The email sent to the users did not have any mention of the reason why they should discontinue using the older versions. However, Adobe did share with AppleInsider that this sudden announcement is because of “ongoing litigation.” AppleInsider speculates that the company is referring to the recent lawsuit filed by Dolby Labs against Adobe for not complying with its audit obligations.
In a statement to AppleInsider, Adobe wrote:
“Adobe recently discontinued certain older versions of Creative Cloud applications. Customers using those versions have been notified that they are no longer licensed to use them and were provided guidance on how to upgrade to the latest authorized versions. Unfortunately, customers who continue to use or deploy older, unauthorized versions of Creative Cloud may face potential claims of infringement by third parties. We cannot comment on claims of third-party infringement, as it concerns ongoing litigation.”
Adobe licenses certain audio processing technologies from Dolby Labs. According to the license, whenever Adobe sells a product that has been developed with Dolby Labs’ technology, it is obligated to report the sale to Dolby and pay a royalty. The license also provides Dolby Labs the right to audit Adobe’s books and sales of the products containing its licensed technology.
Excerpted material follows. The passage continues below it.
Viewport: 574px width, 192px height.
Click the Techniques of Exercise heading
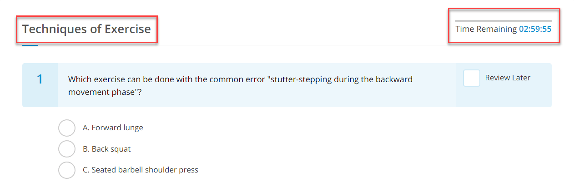(x=86, y=29)
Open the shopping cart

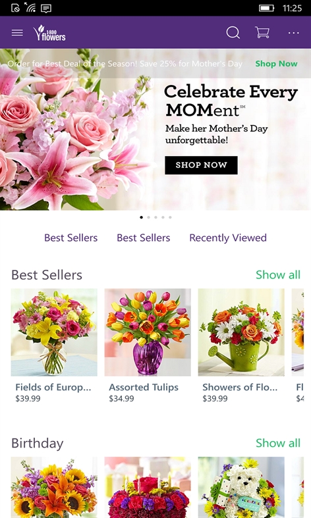point(262,32)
When the company asked Adobe to share this information, it refused to do so.
“Under all of Adobe’s license agreements with Dolby, Dolby had broad rights to inspect Adobe’s books and records through a third-party audit, in order to verify the accuracy of Adobe’s reporting of sales and payment of royalties. When Dolby sought to exercise its right to audit Adobe’s books and records to ensure proper reporting and payment, Adobe refused to engage in even basic auditing and information sharing practices; practices that Adobe itself had demanded of its own licenses,” the lawsuit reads.
This abrupt announcement has left many users infuriated who do not want to update to the latest versions for valid reasons. Many users wait to upgrade to the latest versions until any reported bugs are fixed. Users might also avoid the latest versions because of a few missing features that they need for their project.
Matt Roszak was the first one to report this on Twitter, and after that many others reported the same issue.
I just got an email from @Adobe that I'm no longer allowed to use the software that I'm paying for. Time to cancel my subscription I guess.
Share plz. pic.twitter.com/ZIIdqK5AkM
— Matt Roszak 🍞 (@KupoGames) May 10, 2019
This is a load of pure crap, @Adobe. Not everyone can run the latest versions, and you know that. You're acting like Apple and when you are charging over $600/yr/seat, you can deal with supporting multiple versions. #ForcedObsolescence is #AntiCompetitive.
— Jason E (@InspiringWhyNot) May 14, 2019
This also triggered a discussion on Hacker News, where a user commented:
“I was stunned by this revelation, but then I think back to all the other times Adobe has exhibited similar behavior and it seems like they won’t change. It’s not like the CC suite is cheap either. To compare, the Office 365 subscription provides so much more value for a better price.
For a very high-class replacement of Adobe products, I would recommend Affinity suite of products – they are a buy once, use forever kind. And Affinity Designer (replacement for Illustrator) is incredibly good – even better than Illustrator in a lot of areas. And the price of Designer is less than 2 months of Illustrator fees. Beat that!”